Actual nonce that is being used can be an XOR of the full nonce being set and the sequence number being passed. Upside of this approach is that we do not need to create variants for every function, and that we can retain the optimized handling for 64-bit sequence numbers. The downside is that it might be confusing to have two ways of setting the nonce (i.e. set_iv function and the sequence number).

@huitema What do you think? I am slightly leaning towards option c, but would like to hear your thoughts.

[huitema]

I have two concerns: the workflow, and the stability of the code. The workflow is:

1) Once: Set key and IV based on secret 2) For each packet: Set nonce based on IV and sequence number for packet; encrypt (or decrypt) packet.

Currently, (*do_encrypt_init) does the set up of the nonce. The IV does not change. In your proposal, the IV would change (XOR with 32 bit ID).
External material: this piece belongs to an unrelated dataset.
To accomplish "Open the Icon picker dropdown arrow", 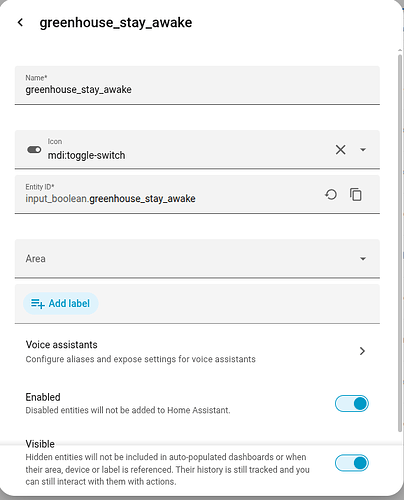I will tap(363, 150).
So maybe you would need something like:

1) Once: Set key and IV based on secret 2) For each packet: 2.1) Modify IV in place (XOR with 32 bit ID) 2.2) Perfom do_encrypt_int, do_encrypt, etc. 2.3) Restore IV to previous value.
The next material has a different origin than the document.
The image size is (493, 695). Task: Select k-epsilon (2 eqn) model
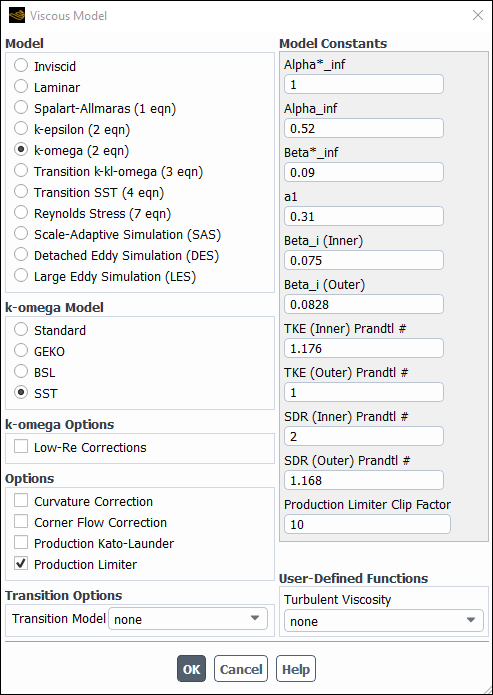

The 3 steps can indeed be wrapped in a single API, something like "ptls_encrypt_with_extra_32bits(aead, unit32_t x, ...).

Is that what you have in mind?

[kazuho]

@huitema Yes, what option c is something along those lines.

Yeah, I think my distaste against using vector as the only way of passing the nonce is that it requires endian conversion twice when using an optimized cipher like fusion (because AESNI uses little endian; I'm not sure about ARMv8).

I wouldn't have opposed to changing seq to a 128-bit value and calling it a day, though it is my understanding that MSVC does not support uint128_t.

Maybe I need to work on actually writing down something to see if there's a good way forward.

[huitema]

I sort of like option C, because I don't want to change the implementations of the AEAD algorithms. If we do change it, it would make sense to separate "set nonce" from "init and encrypt".

[kazuho]

So as to make progress in small steps, I wrote https://github.com/h2o/picotls/commit/42cd35af61926782d884a76ba50239d30726a6a0. It's only for the openssl backend, I've not tested the code, though.

With the patch, when you send something, you would do like:

// permute the upper 32-bits of static IV to include the CID sequence number
uint8_t nonce_upper32[4];
store_bigendian_uint32(nonce_upper32, (uint32_t)cid.seqnum);
ptls_aead_xor_iv(aead, nonce_upper32, sizeof(nonce_upper32));

// use the existing AEAD code to supply the lower 64-bits
ptls_aead_encrypt(aead, packet_number, ...);

// reset the upper 32-bits of static IV
ptls_aead_xor_iv(aead, nonce_upper32, sizeof(nonce_upper32));

This API is a terrible hack, but maybe we can start from here.

[huitema]

@kazuho please check PR #331

[huitema]

The API is OK. It is a compromise between performance and code complexity. If people are really concerned about performance for multipath, they can create and maintain a separate aead context for each path ID.